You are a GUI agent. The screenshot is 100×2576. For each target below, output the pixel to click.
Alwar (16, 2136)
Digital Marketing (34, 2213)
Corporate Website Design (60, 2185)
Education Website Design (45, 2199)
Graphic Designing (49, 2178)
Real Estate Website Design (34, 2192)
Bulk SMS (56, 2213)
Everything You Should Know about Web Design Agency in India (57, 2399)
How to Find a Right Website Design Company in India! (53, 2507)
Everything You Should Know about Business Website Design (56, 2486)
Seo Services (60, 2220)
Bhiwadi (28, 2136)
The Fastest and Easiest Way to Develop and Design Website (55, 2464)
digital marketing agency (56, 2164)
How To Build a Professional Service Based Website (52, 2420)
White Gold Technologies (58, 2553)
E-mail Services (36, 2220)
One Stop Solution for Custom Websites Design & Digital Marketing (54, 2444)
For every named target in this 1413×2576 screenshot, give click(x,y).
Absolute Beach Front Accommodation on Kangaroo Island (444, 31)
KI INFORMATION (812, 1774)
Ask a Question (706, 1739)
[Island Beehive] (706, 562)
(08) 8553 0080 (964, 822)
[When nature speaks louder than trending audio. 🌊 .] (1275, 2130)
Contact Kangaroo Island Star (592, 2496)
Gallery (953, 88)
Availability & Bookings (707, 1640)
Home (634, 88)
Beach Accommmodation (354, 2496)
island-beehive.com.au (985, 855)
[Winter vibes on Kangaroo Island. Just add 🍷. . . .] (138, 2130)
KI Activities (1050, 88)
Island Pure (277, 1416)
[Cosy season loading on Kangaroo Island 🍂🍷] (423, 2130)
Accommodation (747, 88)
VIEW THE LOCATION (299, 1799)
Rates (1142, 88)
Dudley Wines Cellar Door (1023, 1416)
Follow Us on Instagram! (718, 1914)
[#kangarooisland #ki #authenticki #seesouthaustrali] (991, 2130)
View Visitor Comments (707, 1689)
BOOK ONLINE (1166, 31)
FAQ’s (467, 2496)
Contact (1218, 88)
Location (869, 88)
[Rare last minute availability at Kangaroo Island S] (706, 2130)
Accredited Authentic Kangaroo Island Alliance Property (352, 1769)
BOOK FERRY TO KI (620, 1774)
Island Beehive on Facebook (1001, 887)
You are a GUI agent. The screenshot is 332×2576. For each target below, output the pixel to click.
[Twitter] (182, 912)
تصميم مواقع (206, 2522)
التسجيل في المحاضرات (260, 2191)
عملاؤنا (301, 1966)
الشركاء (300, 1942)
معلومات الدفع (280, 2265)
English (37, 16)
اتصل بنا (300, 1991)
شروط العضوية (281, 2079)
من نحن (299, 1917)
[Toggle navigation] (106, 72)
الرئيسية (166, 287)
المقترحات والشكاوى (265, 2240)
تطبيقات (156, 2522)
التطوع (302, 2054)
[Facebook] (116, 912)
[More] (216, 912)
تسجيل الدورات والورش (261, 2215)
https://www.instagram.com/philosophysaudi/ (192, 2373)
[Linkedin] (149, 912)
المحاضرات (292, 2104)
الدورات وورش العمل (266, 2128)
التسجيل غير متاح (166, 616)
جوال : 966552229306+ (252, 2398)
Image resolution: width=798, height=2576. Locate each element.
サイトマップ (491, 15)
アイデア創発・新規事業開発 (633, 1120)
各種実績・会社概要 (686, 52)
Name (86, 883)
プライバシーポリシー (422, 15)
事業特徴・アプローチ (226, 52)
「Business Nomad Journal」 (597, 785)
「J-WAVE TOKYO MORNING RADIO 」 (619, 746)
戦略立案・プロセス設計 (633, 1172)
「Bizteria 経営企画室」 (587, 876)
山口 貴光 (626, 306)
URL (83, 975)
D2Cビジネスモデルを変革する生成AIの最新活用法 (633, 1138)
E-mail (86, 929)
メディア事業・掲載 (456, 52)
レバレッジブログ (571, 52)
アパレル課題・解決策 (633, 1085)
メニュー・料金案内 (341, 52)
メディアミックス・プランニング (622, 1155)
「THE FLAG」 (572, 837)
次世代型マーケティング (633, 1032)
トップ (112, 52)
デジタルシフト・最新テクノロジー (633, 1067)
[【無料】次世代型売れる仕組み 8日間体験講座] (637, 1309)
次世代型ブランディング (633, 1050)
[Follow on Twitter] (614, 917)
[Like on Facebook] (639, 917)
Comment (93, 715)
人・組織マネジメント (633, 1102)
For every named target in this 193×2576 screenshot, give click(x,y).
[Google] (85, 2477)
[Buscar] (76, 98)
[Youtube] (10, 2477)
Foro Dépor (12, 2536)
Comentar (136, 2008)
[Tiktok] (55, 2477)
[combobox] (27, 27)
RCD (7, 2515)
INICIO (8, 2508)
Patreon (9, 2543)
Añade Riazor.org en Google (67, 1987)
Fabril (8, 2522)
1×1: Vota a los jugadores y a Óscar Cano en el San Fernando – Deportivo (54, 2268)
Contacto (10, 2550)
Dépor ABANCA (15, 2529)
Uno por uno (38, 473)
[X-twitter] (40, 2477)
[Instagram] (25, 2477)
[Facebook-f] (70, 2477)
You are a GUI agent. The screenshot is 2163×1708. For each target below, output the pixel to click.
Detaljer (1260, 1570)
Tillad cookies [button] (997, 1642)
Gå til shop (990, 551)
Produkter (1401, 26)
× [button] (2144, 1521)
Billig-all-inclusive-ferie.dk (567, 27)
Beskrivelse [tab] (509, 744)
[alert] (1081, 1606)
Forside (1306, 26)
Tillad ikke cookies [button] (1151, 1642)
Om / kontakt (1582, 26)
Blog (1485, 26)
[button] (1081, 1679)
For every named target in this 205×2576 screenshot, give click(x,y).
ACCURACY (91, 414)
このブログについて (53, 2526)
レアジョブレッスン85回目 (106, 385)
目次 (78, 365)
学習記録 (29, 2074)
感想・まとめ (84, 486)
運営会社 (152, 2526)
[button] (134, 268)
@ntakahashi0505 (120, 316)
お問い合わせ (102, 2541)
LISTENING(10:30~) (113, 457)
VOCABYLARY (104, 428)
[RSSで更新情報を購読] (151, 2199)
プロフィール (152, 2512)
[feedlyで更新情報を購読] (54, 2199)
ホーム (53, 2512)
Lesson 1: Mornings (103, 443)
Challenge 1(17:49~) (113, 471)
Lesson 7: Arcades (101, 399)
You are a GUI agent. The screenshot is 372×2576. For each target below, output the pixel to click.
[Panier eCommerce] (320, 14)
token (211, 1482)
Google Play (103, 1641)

|---|

● **TASK ITEM**
If a line above holds the string "Beach", return it as it stands.

● **EXERCISE SOLUTION**
Absolute Beach Front Accommodation on Kangaroo Island (444, 31)
Beach Accommmodation (354, 2496)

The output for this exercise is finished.